*Supplied data:*

════════

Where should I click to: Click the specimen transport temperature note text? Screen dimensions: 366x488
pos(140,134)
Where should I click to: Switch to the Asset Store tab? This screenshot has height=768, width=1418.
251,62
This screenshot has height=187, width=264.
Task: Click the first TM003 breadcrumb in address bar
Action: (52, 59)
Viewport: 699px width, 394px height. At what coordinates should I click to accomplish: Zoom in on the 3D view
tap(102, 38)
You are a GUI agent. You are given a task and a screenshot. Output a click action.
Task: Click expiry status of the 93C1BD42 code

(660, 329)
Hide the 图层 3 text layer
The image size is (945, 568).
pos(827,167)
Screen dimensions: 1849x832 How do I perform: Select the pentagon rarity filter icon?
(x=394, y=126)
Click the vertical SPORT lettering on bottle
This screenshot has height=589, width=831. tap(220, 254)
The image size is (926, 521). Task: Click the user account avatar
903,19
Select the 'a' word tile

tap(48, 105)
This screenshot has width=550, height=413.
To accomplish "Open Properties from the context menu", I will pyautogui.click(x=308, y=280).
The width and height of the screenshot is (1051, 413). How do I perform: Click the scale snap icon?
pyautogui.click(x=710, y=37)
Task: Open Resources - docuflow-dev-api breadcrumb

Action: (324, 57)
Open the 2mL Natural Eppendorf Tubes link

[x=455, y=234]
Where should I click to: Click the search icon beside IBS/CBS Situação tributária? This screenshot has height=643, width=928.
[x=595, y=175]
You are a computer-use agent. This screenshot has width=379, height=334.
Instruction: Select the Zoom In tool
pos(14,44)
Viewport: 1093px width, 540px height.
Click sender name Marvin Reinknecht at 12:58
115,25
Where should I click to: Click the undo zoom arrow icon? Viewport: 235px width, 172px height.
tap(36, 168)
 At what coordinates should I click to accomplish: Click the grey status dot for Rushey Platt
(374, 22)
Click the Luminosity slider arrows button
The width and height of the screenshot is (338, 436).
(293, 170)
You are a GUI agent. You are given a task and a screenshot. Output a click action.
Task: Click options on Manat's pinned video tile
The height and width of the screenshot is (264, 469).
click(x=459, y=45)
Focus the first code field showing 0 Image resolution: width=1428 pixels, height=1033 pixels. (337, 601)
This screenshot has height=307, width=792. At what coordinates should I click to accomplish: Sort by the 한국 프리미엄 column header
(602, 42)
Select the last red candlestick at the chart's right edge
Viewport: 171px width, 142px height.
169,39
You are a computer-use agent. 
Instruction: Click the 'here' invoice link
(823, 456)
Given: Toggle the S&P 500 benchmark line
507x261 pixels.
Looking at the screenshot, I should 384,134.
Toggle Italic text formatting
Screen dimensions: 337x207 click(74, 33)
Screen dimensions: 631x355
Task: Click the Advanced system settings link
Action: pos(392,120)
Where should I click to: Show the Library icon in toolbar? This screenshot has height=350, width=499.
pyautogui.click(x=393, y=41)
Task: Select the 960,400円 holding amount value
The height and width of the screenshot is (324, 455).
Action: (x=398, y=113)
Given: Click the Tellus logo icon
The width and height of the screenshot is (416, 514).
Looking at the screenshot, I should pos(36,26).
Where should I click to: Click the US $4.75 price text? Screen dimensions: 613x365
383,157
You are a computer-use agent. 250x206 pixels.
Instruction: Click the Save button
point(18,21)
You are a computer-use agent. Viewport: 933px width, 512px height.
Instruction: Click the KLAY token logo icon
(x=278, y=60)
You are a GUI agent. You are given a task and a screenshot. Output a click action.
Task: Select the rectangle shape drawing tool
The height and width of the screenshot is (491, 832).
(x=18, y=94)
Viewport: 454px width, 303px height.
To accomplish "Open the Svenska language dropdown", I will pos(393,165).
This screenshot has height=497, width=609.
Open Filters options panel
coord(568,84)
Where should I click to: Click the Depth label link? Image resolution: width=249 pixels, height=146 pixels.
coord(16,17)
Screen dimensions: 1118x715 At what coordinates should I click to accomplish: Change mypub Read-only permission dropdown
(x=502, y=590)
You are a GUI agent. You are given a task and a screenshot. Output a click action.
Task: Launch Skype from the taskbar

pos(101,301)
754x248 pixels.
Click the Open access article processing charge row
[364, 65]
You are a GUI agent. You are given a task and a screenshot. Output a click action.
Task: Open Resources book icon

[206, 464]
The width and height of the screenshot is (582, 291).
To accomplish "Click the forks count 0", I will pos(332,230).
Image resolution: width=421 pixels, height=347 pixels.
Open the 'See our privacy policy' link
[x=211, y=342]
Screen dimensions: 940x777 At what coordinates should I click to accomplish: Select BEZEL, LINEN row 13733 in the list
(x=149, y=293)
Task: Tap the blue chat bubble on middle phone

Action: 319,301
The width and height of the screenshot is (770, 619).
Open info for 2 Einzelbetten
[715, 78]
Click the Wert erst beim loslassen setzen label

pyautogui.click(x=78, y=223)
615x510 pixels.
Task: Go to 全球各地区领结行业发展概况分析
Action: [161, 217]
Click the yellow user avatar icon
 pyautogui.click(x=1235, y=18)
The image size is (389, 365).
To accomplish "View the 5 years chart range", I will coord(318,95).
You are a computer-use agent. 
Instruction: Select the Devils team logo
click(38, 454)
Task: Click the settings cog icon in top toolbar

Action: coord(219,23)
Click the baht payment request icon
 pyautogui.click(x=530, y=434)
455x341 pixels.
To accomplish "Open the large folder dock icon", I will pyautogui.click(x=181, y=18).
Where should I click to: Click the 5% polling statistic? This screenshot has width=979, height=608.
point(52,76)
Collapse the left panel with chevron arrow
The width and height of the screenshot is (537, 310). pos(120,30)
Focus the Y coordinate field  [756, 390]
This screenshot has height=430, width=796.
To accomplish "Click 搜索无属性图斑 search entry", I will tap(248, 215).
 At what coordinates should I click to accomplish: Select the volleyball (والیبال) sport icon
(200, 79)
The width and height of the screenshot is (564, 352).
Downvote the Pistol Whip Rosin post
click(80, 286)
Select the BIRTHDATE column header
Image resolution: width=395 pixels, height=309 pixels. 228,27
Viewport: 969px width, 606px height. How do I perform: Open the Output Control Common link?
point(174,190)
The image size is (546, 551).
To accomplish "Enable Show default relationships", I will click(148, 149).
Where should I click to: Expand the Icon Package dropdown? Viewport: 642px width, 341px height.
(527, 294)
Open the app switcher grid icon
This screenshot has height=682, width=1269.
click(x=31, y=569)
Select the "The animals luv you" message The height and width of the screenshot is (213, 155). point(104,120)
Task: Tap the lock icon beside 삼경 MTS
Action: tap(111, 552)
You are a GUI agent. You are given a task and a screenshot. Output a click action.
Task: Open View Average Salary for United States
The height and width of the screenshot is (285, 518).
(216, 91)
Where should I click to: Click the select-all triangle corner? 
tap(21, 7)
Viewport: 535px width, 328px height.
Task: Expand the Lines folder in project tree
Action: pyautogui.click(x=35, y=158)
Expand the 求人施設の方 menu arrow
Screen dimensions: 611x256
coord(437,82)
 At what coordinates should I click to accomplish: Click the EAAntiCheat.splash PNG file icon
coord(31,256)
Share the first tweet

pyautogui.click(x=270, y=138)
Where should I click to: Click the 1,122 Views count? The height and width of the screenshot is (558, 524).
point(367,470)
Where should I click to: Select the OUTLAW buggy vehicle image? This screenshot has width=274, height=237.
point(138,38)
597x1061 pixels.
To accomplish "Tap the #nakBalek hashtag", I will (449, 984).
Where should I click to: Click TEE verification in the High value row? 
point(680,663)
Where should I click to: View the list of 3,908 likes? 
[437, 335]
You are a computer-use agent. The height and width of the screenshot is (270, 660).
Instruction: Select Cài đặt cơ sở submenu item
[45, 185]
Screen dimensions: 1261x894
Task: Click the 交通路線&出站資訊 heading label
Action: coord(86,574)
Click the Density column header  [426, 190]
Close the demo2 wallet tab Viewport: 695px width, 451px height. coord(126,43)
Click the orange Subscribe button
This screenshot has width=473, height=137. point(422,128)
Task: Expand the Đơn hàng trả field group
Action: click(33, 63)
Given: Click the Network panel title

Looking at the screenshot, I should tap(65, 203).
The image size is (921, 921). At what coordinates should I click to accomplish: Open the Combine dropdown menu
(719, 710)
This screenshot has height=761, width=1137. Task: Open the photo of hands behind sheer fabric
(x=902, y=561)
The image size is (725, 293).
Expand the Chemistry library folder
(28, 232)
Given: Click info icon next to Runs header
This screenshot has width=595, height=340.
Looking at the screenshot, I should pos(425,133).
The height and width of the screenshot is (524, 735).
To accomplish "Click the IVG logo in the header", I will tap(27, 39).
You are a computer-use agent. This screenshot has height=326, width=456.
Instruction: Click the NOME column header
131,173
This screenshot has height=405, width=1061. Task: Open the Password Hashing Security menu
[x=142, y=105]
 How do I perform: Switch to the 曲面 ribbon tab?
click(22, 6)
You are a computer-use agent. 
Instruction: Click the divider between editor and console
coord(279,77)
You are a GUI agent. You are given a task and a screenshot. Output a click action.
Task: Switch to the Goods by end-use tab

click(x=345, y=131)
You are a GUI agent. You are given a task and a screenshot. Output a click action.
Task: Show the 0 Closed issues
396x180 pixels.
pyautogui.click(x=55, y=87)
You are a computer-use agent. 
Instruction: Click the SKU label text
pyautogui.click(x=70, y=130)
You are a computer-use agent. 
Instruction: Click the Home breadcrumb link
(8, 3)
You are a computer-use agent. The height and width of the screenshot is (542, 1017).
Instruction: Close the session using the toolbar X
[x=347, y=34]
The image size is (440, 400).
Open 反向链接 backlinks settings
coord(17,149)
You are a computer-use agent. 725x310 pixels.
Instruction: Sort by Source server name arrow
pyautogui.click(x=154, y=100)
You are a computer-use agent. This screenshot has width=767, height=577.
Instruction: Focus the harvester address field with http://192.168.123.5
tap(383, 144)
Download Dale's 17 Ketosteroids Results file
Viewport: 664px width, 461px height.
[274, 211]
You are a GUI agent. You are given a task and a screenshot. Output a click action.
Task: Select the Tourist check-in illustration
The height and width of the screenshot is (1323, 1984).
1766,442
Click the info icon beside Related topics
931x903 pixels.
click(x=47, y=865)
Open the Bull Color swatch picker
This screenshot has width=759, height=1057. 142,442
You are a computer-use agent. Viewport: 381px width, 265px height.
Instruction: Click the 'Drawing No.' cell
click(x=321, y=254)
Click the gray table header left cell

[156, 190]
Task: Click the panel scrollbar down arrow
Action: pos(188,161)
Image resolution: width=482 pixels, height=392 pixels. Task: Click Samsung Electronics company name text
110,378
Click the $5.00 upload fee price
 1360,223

════════

*What to produce:*
Begin with the line containing "Open 反向链接 backlinks settings" and retype it and each line after it through the end of the records, keeping them exact and including nothing more.

*Answer to the exercise:*
Open 反向链接 backlinks settings
coord(17,149)
You are a computer-use agent. 725x310 pixels.
Instruction: Sort by Source server name arrow
pyautogui.click(x=154, y=100)
You are a computer-use agent. This screenshot has width=767, height=577.
Instruction: Focus the harvester address field with http://192.168.123.5
tap(383, 144)
Download Dale's 17 Ketosteroids Results file
Viewport: 664px width, 461px height.
[274, 211]
You are a GUI agent. You are given a task and a screenshot. Output a click action.
Task: Select the Tourist check-in illustration
The height and width of the screenshot is (1323, 1984).
1766,442
Click the info icon beside Related topics
931x903 pixels.
click(x=47, y=865)
Open the Bull Color swatch picker
This screenshot has width=759, height=1057. 142,442
You are a computer-use agent. Viewport: 381px width, 265px height.
Instruction: Click the 'Drawing No.' cell
click(x=321, y=254)
Click the gray table header left cell

[156, 190]
Task: Click the panel scrollbar down arrow
Action: pos(188,161)
Image resolution: width=482 pixels, height=392 pixels. Task: Click Samsung Electronics company name text
110,378
Click the $5.00 upload fee price
 1360,223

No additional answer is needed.